WHAT YOU HAVE TO DO — Pick out each line in the entries below that contains the word "Click", and copy those lines.

DATA SHOWN —
○ ○ ○ ○

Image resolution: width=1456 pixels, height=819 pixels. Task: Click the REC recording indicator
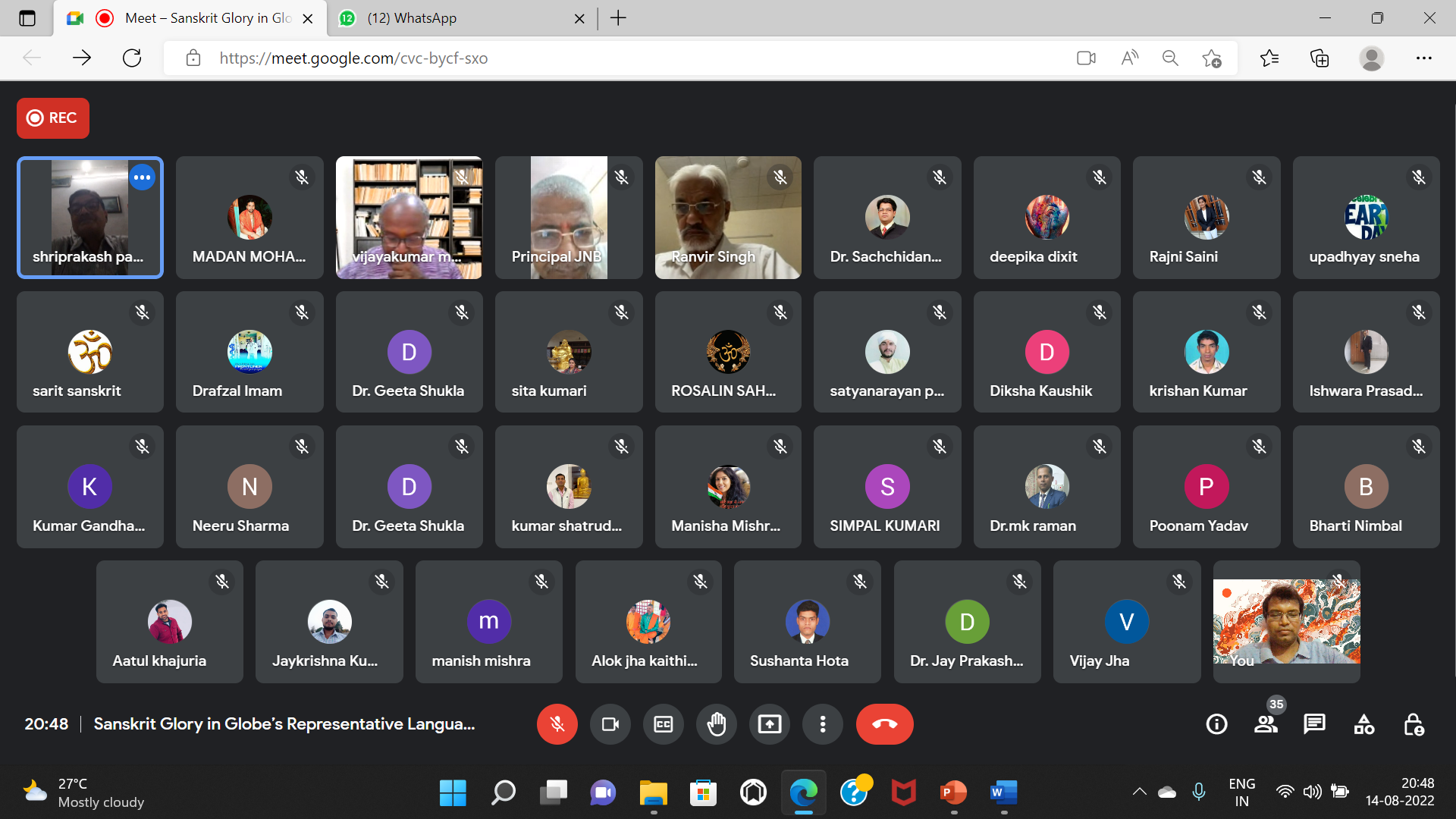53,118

○ ○ ○ ○

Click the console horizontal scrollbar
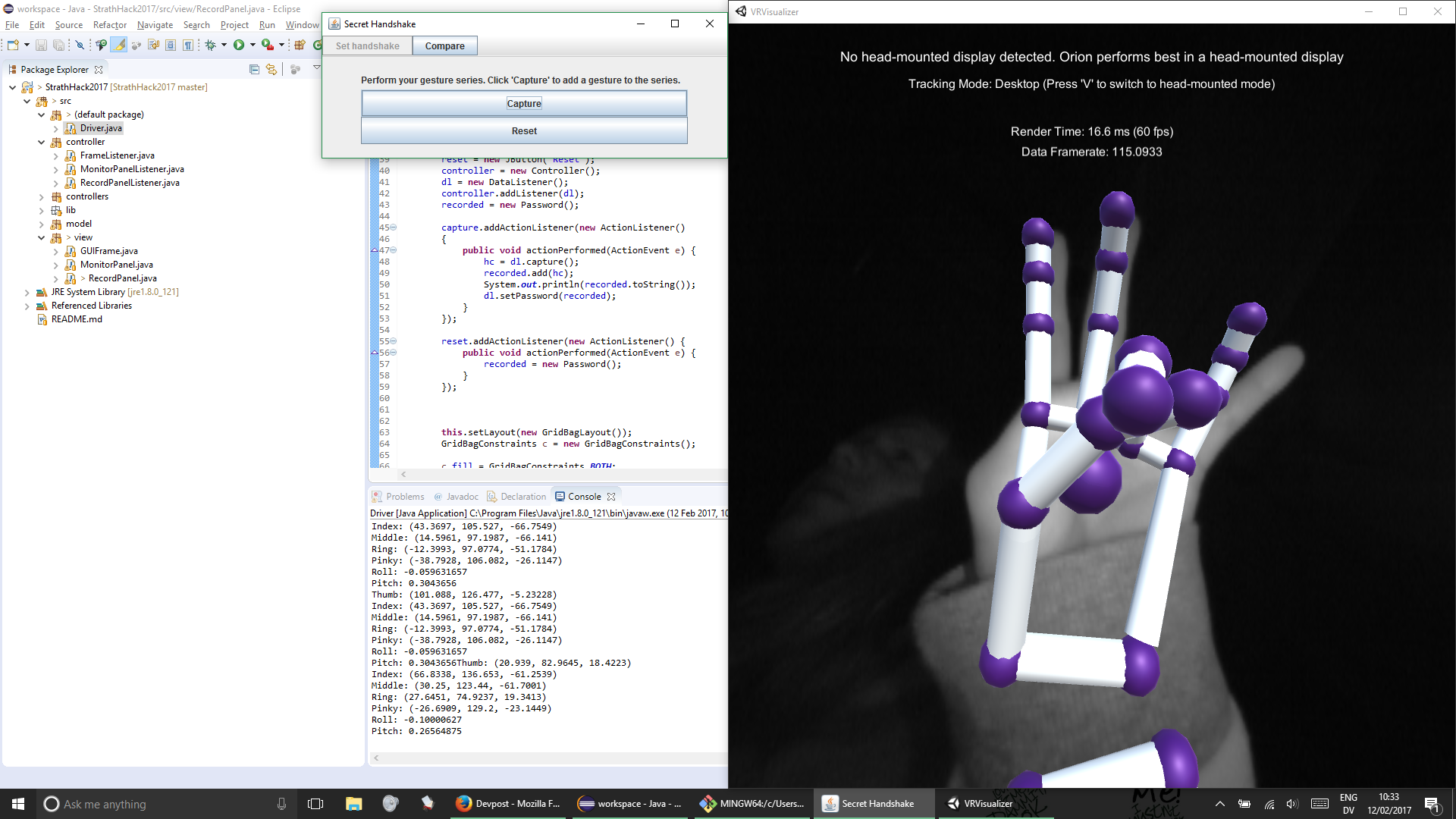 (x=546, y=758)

○ ○ ○ ○

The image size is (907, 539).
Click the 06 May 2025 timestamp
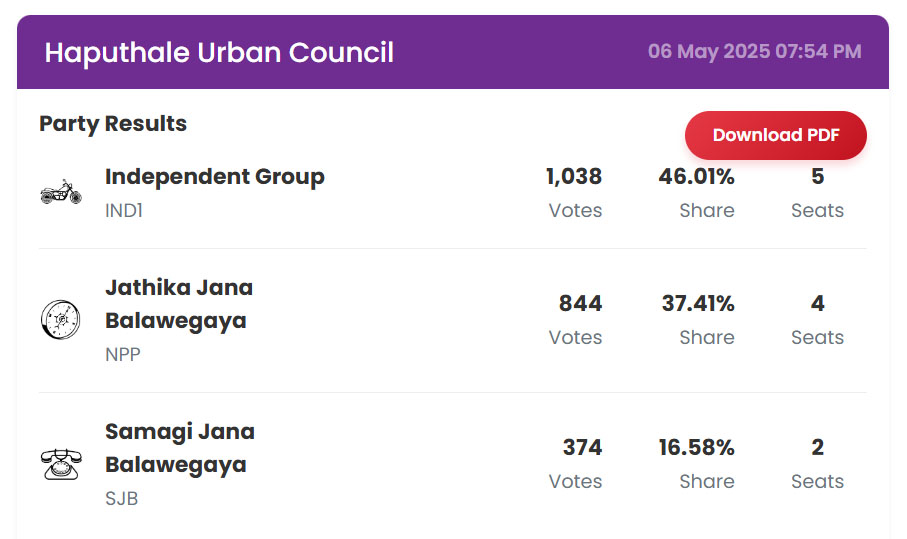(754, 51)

○ ○ ○ ○

WORKED ANSWER —
Image resolution: width=1456 pixels, height=819 pixels. Task: Click the REC recording indicator
Click the console horizontal scrollbar
Click the 06 May 2025 timestamp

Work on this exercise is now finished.